As he gathered up their scattered belongings, Alton tried to make contact with Revanth. He could only assume his friend was unconscious, because each time he met with only silence. Leading Revanth’s steed, he followed the lingering scent of his formerly horsey friend. Distinctive, it stood out like a beacon among all the other smells.
“I’m coming, brother,” he cast out to the shadows of the night. “I’m coming.”
Revanth woke with a very sore head. He was chained to a wall of smooth marble. Stripped to the waist, only his pants were left. His feet were bare, his sword gone from his side. He sat up, hearing his name called inside his head.
“What?” he replied in the same way.
“Oh, thank the gods. Where are you?”
“Who else speaks to you like this? Of course! Describe your surroundings.”
“A bed hewn of marble in a room carved from the same. No doors, no windows. The ceiling is domed.”
“You have plenty of air?”
“No doors, no windows? No air.”
“There’s a flow of air, I can feel it. I can’t trace the source. Where am I?”
“That’s what I want to know. I’m following your scent. At least you were taken overland—thus far.”

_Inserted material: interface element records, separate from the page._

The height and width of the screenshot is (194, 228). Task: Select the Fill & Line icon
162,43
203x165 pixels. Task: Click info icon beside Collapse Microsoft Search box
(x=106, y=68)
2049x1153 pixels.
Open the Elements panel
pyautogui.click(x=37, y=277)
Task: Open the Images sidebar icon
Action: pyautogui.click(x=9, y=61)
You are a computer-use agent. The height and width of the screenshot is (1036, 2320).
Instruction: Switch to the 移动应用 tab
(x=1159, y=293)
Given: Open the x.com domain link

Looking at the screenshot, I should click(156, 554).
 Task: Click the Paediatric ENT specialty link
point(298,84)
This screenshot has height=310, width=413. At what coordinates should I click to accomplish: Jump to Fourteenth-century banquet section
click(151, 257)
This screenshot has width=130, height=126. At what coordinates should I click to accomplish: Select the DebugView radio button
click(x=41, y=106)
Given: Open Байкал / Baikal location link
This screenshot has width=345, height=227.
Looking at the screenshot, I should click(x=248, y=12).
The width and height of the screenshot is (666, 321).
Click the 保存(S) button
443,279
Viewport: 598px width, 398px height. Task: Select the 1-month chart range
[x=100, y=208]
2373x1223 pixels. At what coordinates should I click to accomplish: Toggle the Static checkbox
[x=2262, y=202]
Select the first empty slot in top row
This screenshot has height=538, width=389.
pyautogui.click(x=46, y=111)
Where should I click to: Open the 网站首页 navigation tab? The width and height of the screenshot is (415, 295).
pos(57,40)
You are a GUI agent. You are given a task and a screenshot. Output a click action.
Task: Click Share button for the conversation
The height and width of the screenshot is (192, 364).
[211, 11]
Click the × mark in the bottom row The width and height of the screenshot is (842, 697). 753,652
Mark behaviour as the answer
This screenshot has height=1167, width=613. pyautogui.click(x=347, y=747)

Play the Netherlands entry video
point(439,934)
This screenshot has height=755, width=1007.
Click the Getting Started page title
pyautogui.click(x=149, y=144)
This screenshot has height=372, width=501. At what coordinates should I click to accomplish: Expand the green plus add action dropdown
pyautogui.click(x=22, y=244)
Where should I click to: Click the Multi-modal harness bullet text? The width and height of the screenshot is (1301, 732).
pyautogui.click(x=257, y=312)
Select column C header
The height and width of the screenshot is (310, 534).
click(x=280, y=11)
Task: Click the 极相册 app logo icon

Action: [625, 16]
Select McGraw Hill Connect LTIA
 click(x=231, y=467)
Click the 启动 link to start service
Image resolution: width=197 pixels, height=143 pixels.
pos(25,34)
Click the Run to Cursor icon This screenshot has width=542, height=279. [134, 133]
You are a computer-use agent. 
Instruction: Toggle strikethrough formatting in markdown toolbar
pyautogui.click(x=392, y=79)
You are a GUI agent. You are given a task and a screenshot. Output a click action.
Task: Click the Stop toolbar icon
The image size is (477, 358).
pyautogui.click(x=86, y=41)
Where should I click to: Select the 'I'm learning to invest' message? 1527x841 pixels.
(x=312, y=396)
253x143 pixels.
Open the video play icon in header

“The air is dry, almost cracking. The stone is warm, as if it had taken heat from something else—fire is unlikely. Sun?”
“Don’t try to figure it out. If I lose your scent, I’ll call you.”
“As you wish. In the meantime—maybe the girls are here? The first chance I get, I’ll look.”
A door appeared in the wall in front of him. It swung open slowly and dramatically, gradually revealing the person behind it.
“I see you’re awake,” a voice said. The tone and pitch did nothing to clarify the speaker. “Is he coming?”